_Provided text_.
_ _ _ _

Director David F. Sandberg enjoyed critical and commercial success with last year’s Lights Out, a film that this writer found shrill, obnoxious, and thoroughly unenjoyable. I was shocked, then, to discover that most of the things I hated about Lights Out — the dud characters, the gimmick of its central creature, and, most emphatically, its inability to produce a scare without relying on a deafening sting — were mostly absent in Annabelle: Creation. In fact, it’s hard to believe the same director helmed both films.

_ _ _ _

_Material_.
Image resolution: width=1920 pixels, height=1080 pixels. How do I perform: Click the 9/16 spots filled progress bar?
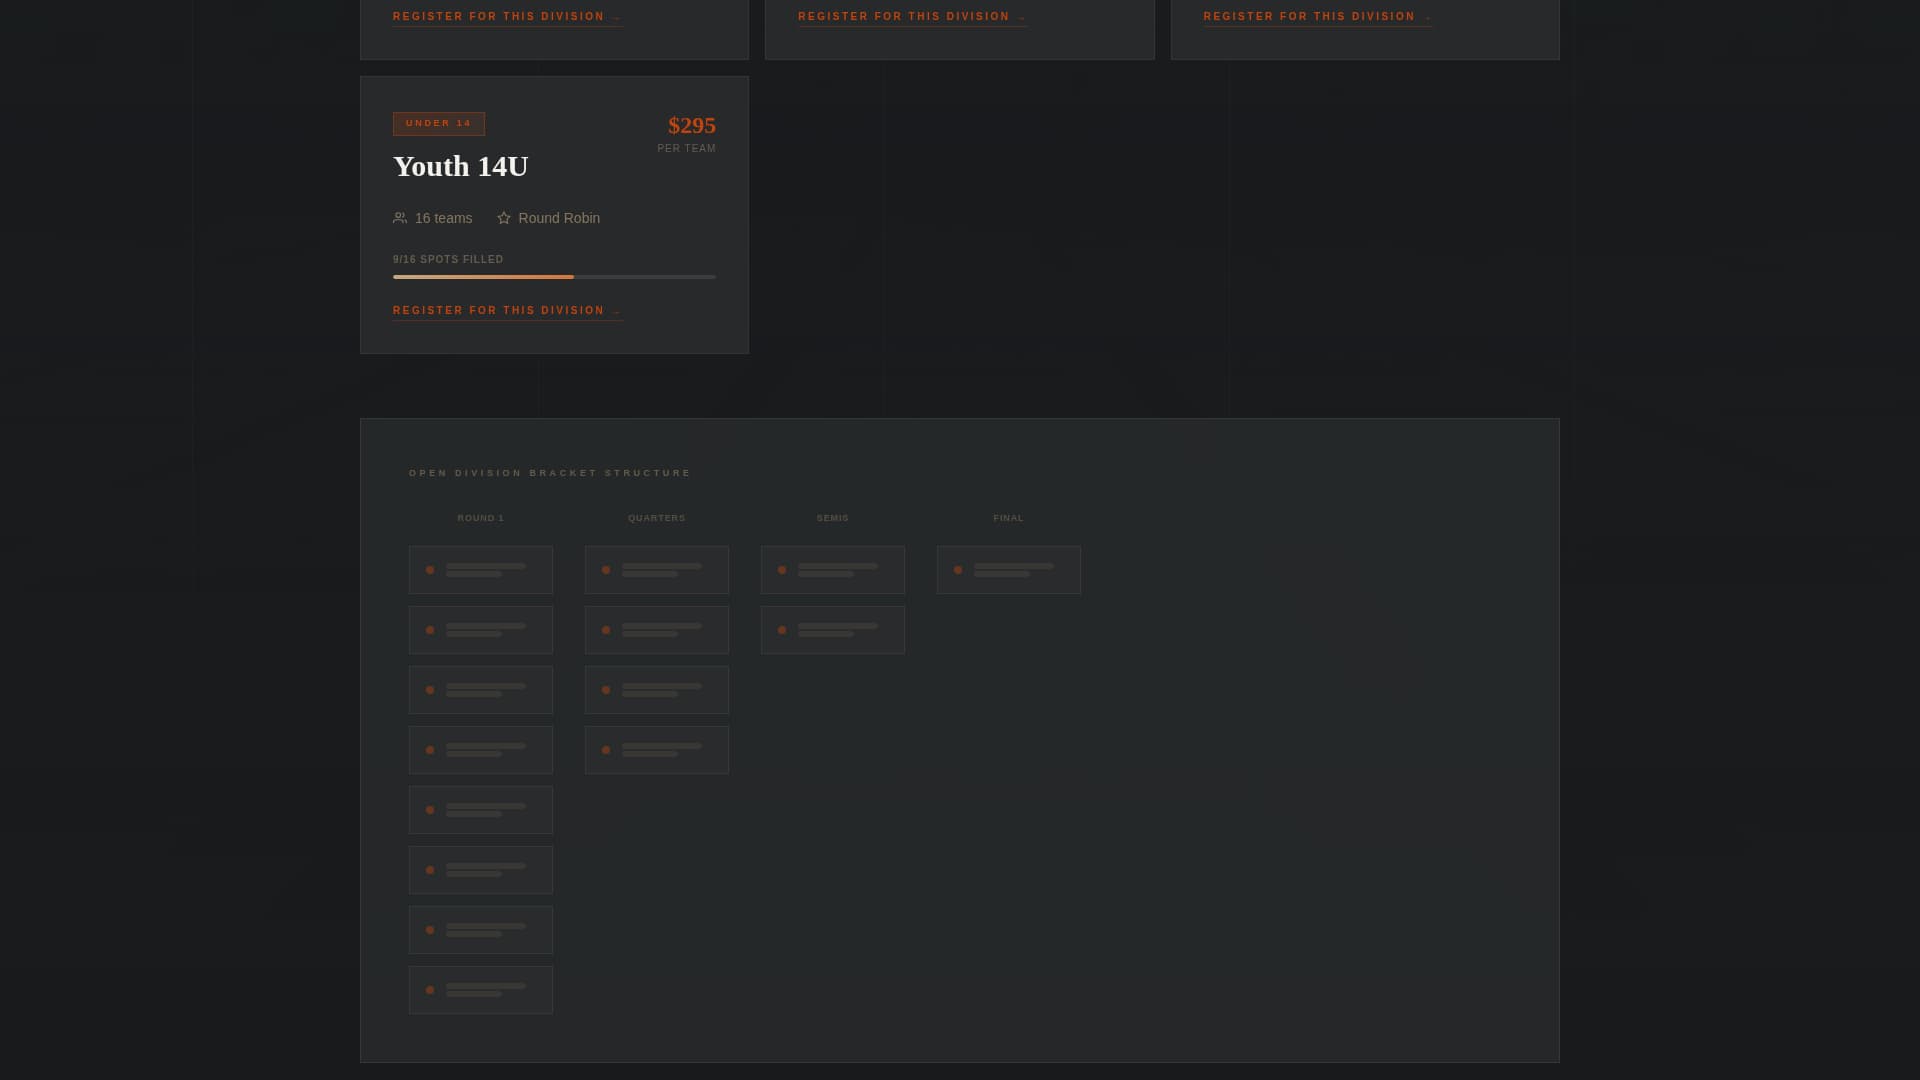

_ _ _ _

_What this task involves_. Copy out the whole Annabelle: Creation review word for word.

_In response_.
Director David F. Sandberg enjoyed critical and commercial success with last year’s Lights Out, a film that this writer found shrill, obnoxious, and thoroughly unenjoyable. I was shocked, then, to discover that most of the things I hated about Lights Out — the dud characters, the gimmick of its central creature, and, most emphatically, its inability to produce a scare without relying on a deafening sting — were mostly absent in Annabelle: Creation. In fact, it’s hard to believe the same director helmed both films.